Inability to parallelize sequential processes

I am trying to put together a simple fastq down-sampling pipeline. I have the first step using seqtk to down-sample fastqs, then pass to a second process to gzip all the files. Additionally, I am passing multiple down-sampling levels and seeds.
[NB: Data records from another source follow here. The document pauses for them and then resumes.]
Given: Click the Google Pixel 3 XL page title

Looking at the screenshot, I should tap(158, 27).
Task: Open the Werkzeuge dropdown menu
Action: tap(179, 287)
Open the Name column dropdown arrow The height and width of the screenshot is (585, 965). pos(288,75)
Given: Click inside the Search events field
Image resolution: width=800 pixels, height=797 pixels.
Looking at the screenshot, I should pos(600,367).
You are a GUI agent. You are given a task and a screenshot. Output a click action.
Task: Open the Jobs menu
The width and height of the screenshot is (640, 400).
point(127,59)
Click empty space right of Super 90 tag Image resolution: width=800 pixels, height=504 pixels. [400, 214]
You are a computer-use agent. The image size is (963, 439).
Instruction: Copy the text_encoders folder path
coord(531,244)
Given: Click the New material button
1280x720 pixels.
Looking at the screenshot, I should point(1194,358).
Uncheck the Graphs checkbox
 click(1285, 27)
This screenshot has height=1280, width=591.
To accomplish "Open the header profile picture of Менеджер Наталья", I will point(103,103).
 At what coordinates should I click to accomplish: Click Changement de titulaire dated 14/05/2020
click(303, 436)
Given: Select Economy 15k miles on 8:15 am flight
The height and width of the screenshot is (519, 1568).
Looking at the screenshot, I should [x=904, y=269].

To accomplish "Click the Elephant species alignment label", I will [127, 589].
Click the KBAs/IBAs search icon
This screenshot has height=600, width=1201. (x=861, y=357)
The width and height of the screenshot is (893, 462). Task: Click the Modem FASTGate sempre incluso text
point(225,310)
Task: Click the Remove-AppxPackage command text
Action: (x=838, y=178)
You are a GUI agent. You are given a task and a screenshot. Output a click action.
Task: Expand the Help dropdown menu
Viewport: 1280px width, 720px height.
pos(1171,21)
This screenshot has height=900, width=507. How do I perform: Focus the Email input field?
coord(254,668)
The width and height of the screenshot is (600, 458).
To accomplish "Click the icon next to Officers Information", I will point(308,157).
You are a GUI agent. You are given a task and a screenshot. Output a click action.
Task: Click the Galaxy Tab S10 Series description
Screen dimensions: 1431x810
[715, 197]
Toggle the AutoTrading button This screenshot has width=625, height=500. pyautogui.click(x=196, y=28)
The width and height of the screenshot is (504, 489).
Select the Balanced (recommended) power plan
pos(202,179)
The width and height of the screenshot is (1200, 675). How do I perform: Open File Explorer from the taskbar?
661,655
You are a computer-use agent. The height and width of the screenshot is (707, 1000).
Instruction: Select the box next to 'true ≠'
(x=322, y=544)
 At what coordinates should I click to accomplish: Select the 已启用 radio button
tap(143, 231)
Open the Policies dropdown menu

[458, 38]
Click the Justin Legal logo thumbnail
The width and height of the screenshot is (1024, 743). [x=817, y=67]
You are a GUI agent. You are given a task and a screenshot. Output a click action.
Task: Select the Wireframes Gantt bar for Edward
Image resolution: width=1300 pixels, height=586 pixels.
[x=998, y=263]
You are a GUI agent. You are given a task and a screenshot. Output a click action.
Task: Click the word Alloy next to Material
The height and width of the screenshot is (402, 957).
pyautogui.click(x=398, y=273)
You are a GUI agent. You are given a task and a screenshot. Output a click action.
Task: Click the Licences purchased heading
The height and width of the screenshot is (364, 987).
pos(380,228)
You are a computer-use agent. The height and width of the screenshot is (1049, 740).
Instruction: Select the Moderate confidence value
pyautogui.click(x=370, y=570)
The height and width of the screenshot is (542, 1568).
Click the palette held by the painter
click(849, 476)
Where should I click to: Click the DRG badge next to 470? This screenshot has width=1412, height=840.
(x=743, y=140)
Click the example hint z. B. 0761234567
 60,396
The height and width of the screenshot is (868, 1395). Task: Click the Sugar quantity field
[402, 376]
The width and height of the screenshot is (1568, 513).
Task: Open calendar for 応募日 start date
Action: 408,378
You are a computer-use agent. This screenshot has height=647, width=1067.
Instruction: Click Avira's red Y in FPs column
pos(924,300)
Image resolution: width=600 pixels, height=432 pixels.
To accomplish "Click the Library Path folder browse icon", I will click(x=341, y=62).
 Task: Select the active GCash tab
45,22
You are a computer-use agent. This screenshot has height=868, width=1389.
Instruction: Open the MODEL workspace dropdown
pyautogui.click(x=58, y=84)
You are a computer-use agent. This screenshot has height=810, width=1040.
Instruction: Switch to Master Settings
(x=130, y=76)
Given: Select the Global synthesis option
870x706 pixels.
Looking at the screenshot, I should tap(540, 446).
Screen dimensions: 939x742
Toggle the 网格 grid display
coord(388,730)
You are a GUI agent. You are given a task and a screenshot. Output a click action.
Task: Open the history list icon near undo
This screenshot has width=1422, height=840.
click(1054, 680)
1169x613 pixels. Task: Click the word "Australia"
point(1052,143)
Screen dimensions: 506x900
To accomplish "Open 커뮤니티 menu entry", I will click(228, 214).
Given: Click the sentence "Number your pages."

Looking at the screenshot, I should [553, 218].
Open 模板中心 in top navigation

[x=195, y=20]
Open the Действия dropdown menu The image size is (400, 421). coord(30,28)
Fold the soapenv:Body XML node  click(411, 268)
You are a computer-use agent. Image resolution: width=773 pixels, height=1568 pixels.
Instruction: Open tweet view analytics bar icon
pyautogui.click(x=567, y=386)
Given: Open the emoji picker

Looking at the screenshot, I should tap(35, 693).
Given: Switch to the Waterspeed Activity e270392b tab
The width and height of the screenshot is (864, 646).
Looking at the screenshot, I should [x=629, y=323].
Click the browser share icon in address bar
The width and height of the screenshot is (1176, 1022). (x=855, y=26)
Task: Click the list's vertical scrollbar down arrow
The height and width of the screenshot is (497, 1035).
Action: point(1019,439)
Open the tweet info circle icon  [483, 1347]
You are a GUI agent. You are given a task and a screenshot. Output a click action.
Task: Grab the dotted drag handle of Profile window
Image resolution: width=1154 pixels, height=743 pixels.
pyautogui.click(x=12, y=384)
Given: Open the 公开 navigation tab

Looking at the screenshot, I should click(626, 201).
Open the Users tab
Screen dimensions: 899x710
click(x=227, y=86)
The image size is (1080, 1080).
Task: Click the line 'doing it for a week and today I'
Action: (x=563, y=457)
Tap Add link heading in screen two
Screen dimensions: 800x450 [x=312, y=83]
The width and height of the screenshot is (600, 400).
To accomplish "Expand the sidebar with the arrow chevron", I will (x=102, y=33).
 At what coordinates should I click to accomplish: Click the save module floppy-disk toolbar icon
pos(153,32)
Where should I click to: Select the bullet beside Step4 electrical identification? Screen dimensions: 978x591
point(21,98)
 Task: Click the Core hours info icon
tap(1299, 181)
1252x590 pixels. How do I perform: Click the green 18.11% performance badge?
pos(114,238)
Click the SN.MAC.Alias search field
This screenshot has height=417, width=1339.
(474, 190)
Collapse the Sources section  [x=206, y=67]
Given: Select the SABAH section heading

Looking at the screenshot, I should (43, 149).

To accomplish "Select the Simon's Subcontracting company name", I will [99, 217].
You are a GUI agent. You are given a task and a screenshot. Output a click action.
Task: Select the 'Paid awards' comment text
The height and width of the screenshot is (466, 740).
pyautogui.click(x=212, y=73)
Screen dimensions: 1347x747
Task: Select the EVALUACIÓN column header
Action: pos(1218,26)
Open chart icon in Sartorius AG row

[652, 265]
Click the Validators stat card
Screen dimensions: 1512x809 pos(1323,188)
Here are the processes:

process DOWNSAMPLE {
    tag "Downsample on ${sample_id} with sub level ${sub_level} using seed ${seed}"
    
    input:
    tuple val(sample_id), path(file), val(sub_level), val(seed)

    output:
    tuple val(sample_id), path("${file.simpleName}.fastq"), val(sub_level), val(seed)

    script:
    """
    seqtk sample -s${seed} ${file} ${sub_level} > ${file.simpleName}.fastq
    """
}

process GZIP {
    tag "Gzip files for ${sample_id}"

    publishDir(
        path: "${params.outdir}/seed_${seed}/sub_${sub_level}/Sample_${sample_id}",
        mode: "COPY"
    )

    input:
    tuple val(sample_id), path(file), val(sub_level), val(seed)

    output:
    tuple val(sample_id), path("${file.baseName}.fastq.gz"), val(sub_level), val(seed)

    script:
    """
    gzip -c ${file} > ${file.baseName}.fastq.gz
    """
}

and a simplified workflow:

workflow {
    // Collect the files and flatten to allow for individual file processing
    files = Channel
            .fromFilePairs("${params.reads}//Project/*/*R{1,2}*.fastq.gz") { file -> 
                def matcher = file.name =~ /(RD_\d+_\d+)/
                matcher ? matcher[0][1] : null }
            .flatMap { sample_id, files ->
            // Emit each file separately paired with the sample ID
            files.collect { file -> [sample_id, file] } 
            }

    // Begin pairing the files with the sub levels and seeds
    downsample_files = files
        .flatMap { sample_id, file -> 
            params.sub.collect { sub_level -> tuple(sample_id, file, sub_level) } }
        .flatMap { sample_id, file, sub_level -> 
            params.seed.collect { seed -> tuple(sample_id, file, sub_level, seed) } }

    // Create a new channel to hold the downsampled files
    downsampled_ch = DOWNSAMPLE(downsample_files)
    
    // Run GZIP in parallel with DOWNSAMPLE
    GZIP(downsampled_ch)
}

While the DOWNSAMPLE process runs fine, once the files are passed to the GZIP process, the executor never begins (until all the other DOWNSAMPLE processes complete). For example:

executor >  local (76)
[e8/5b6547] process > DOWNSAMPLE (Downsample on RD_24_250047 with sub level 8000000 using seed 10) [  3%] 75 of 2304
[-        ] process > GZIP                                                                         [  0%] 0 of 75

For context, I am running this on a remote EC2 instance with moderate compute (16 vcpu, 64gb).

What am I doing wrong?

Got about halfway through writing a couple of ideas to test this as a “bug” :laughing:

[e8/5b6547] process > DOWNSAMPLE (Downsample on RD_24_250047 with sub level 8000000 using seed 10) [  3%] 75 of 2304
[-        ] process > GZIP                                                                         [  0%] 0 of 75

The 0 of 75 is saying that Nextflow has submitted those jobs, they’re just at the end of the queue behind the 2000+ Downsampling jobs. They’ll get there :laughing:

I don’t think maxForks does what you’re looking for here but you could try it.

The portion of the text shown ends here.